Langsung ke konten utama

Alih kode dan Campur Kode

Pengertian Kode

Istilah alih kode dan campur kode tak bisa lepas dari kode itu sendiri. Istilah kode dipakai untuk menyebut salah satu varian di dalam hierarki kebahasaan, sehingga selain kode yang mengacu kepada bahasa (seperti bahasa Inggris, Belanda, Jepang, Indonesia).

Ini juga mengacu kepada variasi bahasa, seperti varian regional (bahasa Jawa dialek Banyuwas, Jogja-Solo, Surabaya).

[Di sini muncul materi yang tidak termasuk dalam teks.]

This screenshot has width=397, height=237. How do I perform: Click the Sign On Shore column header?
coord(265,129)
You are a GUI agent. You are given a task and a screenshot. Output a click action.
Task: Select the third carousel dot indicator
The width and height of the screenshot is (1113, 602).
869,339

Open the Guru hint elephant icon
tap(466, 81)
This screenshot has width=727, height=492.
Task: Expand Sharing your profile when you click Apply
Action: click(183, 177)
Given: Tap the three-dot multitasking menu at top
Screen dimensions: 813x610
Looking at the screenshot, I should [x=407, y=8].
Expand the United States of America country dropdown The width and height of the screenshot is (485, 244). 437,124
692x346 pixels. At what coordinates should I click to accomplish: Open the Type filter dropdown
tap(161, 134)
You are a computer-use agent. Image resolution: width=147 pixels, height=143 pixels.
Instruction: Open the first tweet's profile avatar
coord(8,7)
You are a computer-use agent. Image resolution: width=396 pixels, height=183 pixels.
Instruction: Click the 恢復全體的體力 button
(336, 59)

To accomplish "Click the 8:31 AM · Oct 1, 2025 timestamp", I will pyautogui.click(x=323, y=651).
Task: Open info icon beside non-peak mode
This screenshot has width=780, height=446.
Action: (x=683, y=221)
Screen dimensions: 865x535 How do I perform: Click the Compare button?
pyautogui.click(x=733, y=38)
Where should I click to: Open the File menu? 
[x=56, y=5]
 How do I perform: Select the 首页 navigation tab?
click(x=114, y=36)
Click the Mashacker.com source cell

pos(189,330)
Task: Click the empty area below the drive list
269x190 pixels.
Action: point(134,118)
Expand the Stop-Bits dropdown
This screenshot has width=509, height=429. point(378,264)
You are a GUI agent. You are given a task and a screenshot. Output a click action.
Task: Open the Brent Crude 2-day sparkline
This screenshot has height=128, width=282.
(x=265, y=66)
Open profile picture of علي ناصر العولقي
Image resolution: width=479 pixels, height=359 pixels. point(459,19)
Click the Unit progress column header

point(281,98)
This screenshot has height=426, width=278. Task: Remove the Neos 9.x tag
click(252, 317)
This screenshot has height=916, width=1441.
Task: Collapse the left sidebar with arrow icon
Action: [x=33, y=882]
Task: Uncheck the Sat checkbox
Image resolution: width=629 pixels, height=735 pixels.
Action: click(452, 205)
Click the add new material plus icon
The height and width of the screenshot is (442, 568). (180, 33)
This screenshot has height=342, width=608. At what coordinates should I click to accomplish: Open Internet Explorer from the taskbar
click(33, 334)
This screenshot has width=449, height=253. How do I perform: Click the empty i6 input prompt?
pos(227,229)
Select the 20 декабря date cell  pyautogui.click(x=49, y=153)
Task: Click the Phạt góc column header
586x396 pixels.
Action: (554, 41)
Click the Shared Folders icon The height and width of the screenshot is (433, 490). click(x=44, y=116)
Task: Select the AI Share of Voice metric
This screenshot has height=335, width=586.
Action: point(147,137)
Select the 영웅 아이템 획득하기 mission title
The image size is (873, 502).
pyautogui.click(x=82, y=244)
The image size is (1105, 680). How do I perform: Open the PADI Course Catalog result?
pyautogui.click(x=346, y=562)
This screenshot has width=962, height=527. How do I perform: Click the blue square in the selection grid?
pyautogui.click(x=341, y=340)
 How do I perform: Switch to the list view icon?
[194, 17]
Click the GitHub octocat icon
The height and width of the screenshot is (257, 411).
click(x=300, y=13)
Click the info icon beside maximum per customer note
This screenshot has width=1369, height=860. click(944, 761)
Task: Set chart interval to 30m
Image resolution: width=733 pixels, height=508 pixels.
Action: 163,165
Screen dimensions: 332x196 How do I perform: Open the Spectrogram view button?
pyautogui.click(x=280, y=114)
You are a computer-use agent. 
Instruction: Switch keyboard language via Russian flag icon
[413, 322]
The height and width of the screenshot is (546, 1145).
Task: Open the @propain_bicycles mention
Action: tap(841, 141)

Juga varian kelas sosial disebut dialek sosial atau sosiolek (bahasa Jawa halus dan kasar), varian ragam dan gaya dirangkum dalam laras bahasa (gaya sopan, gaya hormat, atau gaya santai), dan varian kegunaan atau register (bahasa pidato, bahasa doa, dan bahasa lawak).

Kenyataan seperti di atas menunjukkan bahwa hierarki kebahasaan dimulai dari bahasa/language pada level paling atas disusul dengan kode yang terdiri atas varian, ragam, gaya, dan register.

Alih Kode

Alih kode (code switching) adalah peristiwa peralihan dari satu kode ke kode yang lain. Misalnya penutur menggunakan bahasa Indonesia beralih menggunakan bahasa Jawa.

Alih kode merupakan salah satu aspek ketergantungan bahasa (languagedependency) dalam masyarakat multilingual. Dalam masyarakat multilingual sangat sulit seorang penutur mutlak hanya menggunakan satu bahasa.

Dalam alih kode masing-masing bahasa masih cenderung mengdukung fungsi masing-masing dan dan masing-masing fungsi sesuai dengan konteksnya.

Appel memberikan batasan alih kode sebagai gejala peralihan pemakaian bahasa karena perubahan situasi.

Suwito (1985) membagi alih kode menjadi dua, yaitu

1. alih kode ekstern  : bila alih bahasa, seperti dari bahasa Indonesia beralih ke bahasa Inggris atau sebaliknya dan
2. alih kode intern  : bila alih kode berupa alih varian, seperti dari bahasa Jawa ngoko merubah ke krama.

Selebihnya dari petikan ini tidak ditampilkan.